Text shown
--- START ---
Senior Deep Learning Software Engineer, TensorRT Performance

at Nvidia

📍 Santa Clara, United States

USD 152,000-287,500 per year

SENIOR

✅ Hybrid

Used Tools & Technologies

GenAI

Required Skills & Competences
Tag name is followed by "@" symbol and proficiency level value. About proficiency levels:

1-2 — basic awareness. Minimal hands-on experience, and a rudimentary understanding of the technology's purpose;

3-6 — daily use. Comfortable and regular usage, capable of handling common tasks and challenges related to the technology;

7-9 — you are an expert, you can teach others, you know all the pitfalls and tricks;

10 — exceptional knowledge, comprehensive understanding, and adeptness in all aspects of the technology, including advanced problem-solving. Think twice before claiming or demanding such level.

Software Development @ 6 Python @ 7 Algorithms @ 4 TensorFlow @ 4 Performance Optimization @ 4 LLM @ 4 PyTorch @ 4 CUDA @ 6 GPU @ 4 Deep Learning @ 4 Generative AI @ 4 AI @ 4 Robotics @ 4 vLLM @ 4 TensorRT @ 4 SGLang @ 4 Performance Analysis @ 4

Details

We are seeking an experienced Deep Learning Engineer to analyze and improve the performance of NVIDIA's inference ecosystem. The team develops GPU-accelerated deep learning inference software such as TensorRT, DL benchmarking software, and performant solutions for deployment and serving of models across datacenter GPUs and edge SoCs.

Responsibilities

Establish performance benchmarking methodologies and analysis workflows; identify performance issues and opportunities across NVIDIA's inference ecosystem (e.g., TensorRT, TensorRT-EdgeLLM, Torch-TensorRT).
Contribute features and code to NVIDIA and open-source inference frameworks (including but not limited to TensorRT, TensorRT-EdgeLLM, Torch-TensorRT).
Develop model pipelines optimized for inference performance, including work in quantization, scheduling, memory management, and distributed inference.
Implement graph compiler algorithms, frontend operators, and code generators across the inference stack.
Perform performance modeling, analysis, and kernel development to scale model performance across different NVIDIA accelerator architectures.
--- END ---
Work instruction 1
Rewrite the job posting between "Responsibilities" and "the inference stack.", inclusive, swapping "memory management" for "cache management".
Work instruction 2
Answer these questions from the job posting:
(a) What is the yearly pay range?
(b) What proficiency level is listed for Python?
(c) What work arrangement does the role have?
Work instruction 3
Please extend the job posting past its last sentence.
The data is separate from the job posting.

Recorded information
--- START ---
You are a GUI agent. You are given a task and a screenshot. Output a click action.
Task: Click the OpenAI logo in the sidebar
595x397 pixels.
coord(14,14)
--- END ---
Expected output 1
Responsibilities

Establish performance benchmarking methodologies and analysis workflows; identify performance issues and opportunities across NVIDIA's inference ecosystem (e.g., TensorRT, TensorRT-EdgeLLM, Torch-TensorRT).
Contribute features and code to NVIDIA and open-source inference frameworks (including but not limited to TensorRT, TensorRT-EdgeLLM, Torch-TensorRT).
Develop model pipelines optimized for inference performance, including work in quantization, scheduling, cache management, and distributed inference.
Implement graph compiler algorithms, frontend operators, and code generators across the inference stack.

Expected output 2
(a) USD 152,000-287,500 per year
(b) 7
(c) Hybrid

Expected output 3
Collaborate with cross-functional teams across generative AI, automotive, robotics, image understanding, and speech domains.

Requirements

Bachelors, Masters, PhD, or equivalent experience in Computer Science, Computer Engineering, EECS, AI or related fields.
At least 3 years of relevant software development experience.
Strong C++ and Python programming and software engineering skills.
Experience with deep learning frameworks (examples given: PyTorch, JAX, TensorFlow, ONNX).
Experience with inference libraries (examples given: TensorRT, TensorRT-LLM, vLLM, SGLang, FlashInfer).
Experience with performance analysis and performance optimization.

Ways to stand out

Strong foundation and architectural knowledge of GPUs.
Deep understanding of modern deep learning models and workloads (e.g., Transformers, Recommenders, ASR, TTS, Visual Understanding).
Proficiency in deep learning programming DSLs and GPU programming (examples given: CUDA, TileIR, CuTeDSL, cutlass, Triton).
Prior contributions to major LLM inference frameworks (e.g., vLLM) or experience with graph compilers for deep learning inference (e.g., TorchDynamo, TorchInductor).
Prior experience optimizing for low-latency, resource-constrained systems or embedded AI pipelines (e.g., Jetson or other edge AI accelerators).

Compensation & Benefits

Base salary range is 152,000 USD - 241,500 USD for Level 3, and 184,000 USD - 287,500 USD for Level 4.
You will also be eligible for equity and benefits.

Other information

Location: Santa Clara, CA, United States.
Time type: Full time. Posted as #LI-Hybrid.
Applications accepted at least until March 26, 2026.
NVIDIA uses AI tools in its recruiting processes. NVIDIA is an equal opportunity employer.